Gilberto Alzate Avendaño 1910-1960 Kolombiyalı bir avukat, yazar ve politikacı, Kolombiya Muhafazakar Partisi üyesi ve lideriymiş. Fikirleri Nazizm ve İspanyol Falanjizm'inden etkilenmiş ve genel olarak aşırı sağcı görüşleri ile karakterize ediliyormuş. Kolombiya'nın Franco İspanya'sında büyükelçisiymiş. Diktatör Benito Mussolini'nin ideolojisi ve fiziksel görünümüyle özdeşleşmiş. Yukarıdaki fotoğraflarda kim kimdir oyununu size bırakıyorum.
Yola devam edip 11. Cadde’ye döndük burada yerel rehberin önerdiği kahve satan Café Herencia isimli dükkana gidildi. Yolun bitiminde De La Salle Üniversite binası var.

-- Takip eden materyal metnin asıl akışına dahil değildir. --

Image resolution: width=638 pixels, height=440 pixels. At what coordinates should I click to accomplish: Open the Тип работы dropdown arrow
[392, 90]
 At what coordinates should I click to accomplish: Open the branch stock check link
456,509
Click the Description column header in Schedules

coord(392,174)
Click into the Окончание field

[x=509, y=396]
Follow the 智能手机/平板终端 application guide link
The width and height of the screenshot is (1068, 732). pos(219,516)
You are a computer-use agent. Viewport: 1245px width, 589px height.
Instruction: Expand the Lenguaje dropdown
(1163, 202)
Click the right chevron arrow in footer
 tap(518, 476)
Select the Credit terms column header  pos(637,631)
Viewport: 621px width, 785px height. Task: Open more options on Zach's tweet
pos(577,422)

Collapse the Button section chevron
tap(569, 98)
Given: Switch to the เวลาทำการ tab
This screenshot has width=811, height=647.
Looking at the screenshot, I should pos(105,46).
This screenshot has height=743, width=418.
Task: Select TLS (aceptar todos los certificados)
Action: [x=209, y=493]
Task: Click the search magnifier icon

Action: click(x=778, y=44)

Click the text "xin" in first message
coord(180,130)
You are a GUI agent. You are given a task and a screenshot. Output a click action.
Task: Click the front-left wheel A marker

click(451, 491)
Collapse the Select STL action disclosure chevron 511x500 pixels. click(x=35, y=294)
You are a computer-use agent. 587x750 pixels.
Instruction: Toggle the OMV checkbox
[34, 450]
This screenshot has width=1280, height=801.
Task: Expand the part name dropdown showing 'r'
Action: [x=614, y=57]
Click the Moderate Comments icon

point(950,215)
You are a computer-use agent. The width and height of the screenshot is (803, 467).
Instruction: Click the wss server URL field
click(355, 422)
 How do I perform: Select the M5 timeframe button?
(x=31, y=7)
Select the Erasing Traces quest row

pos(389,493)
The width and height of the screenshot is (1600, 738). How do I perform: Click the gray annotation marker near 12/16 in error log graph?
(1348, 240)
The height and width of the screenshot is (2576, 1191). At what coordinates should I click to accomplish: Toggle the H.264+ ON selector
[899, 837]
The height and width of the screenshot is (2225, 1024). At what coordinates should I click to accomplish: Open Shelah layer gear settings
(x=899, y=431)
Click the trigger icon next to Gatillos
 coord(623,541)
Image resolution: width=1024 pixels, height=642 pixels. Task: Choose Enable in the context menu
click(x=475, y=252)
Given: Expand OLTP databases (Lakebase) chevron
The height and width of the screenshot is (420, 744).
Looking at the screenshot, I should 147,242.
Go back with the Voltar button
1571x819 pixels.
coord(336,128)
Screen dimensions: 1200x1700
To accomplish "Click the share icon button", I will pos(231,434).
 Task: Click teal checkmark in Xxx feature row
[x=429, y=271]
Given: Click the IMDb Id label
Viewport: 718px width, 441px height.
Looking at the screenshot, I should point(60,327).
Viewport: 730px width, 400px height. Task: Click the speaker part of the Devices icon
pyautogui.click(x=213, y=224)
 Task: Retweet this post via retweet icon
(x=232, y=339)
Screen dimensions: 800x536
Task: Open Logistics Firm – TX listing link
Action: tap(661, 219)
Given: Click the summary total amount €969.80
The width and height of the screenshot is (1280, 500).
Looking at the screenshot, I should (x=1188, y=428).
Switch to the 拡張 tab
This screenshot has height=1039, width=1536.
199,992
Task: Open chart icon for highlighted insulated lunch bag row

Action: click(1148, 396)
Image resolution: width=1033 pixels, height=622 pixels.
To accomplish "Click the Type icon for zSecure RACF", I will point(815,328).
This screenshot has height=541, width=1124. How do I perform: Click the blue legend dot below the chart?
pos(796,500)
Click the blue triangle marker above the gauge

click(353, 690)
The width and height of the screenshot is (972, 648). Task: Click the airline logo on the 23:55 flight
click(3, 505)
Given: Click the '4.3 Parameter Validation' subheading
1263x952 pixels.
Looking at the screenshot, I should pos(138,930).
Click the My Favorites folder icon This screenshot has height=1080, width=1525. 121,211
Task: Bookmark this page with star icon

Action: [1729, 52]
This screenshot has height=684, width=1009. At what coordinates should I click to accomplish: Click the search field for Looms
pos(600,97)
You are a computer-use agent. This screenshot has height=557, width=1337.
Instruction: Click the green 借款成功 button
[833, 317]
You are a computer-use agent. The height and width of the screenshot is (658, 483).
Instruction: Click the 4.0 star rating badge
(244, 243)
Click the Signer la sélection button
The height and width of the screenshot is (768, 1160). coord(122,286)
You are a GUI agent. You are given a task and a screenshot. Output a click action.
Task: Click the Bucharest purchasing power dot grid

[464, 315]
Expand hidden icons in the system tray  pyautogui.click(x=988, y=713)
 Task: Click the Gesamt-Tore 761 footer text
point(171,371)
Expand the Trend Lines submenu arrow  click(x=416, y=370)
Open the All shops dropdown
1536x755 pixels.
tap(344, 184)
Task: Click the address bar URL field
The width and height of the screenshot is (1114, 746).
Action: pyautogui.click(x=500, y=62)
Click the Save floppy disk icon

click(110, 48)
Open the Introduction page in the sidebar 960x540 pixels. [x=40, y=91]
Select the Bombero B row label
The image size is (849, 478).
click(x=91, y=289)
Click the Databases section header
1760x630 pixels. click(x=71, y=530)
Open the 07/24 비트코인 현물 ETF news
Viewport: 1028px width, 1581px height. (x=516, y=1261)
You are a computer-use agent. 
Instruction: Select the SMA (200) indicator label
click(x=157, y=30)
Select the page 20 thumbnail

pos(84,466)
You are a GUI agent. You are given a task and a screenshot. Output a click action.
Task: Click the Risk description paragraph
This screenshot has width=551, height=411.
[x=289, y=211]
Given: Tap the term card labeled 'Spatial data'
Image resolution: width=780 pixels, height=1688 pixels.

Öğle yemeği için serbest zaman verildi.
Bende yöresel bir yemek yemek istediğimden hemen yolun aşağısın da "El Aquelarre " isimli restorana gittim. Muz yaprağına sarılı yerel soslu balık yedim ve Cordilleras Biralarından Mestiza’yı içtim. 71.500 Kolombiya Pezosu ödedim. Yine aynı yollardan geri yürüyüp otobüse bindik.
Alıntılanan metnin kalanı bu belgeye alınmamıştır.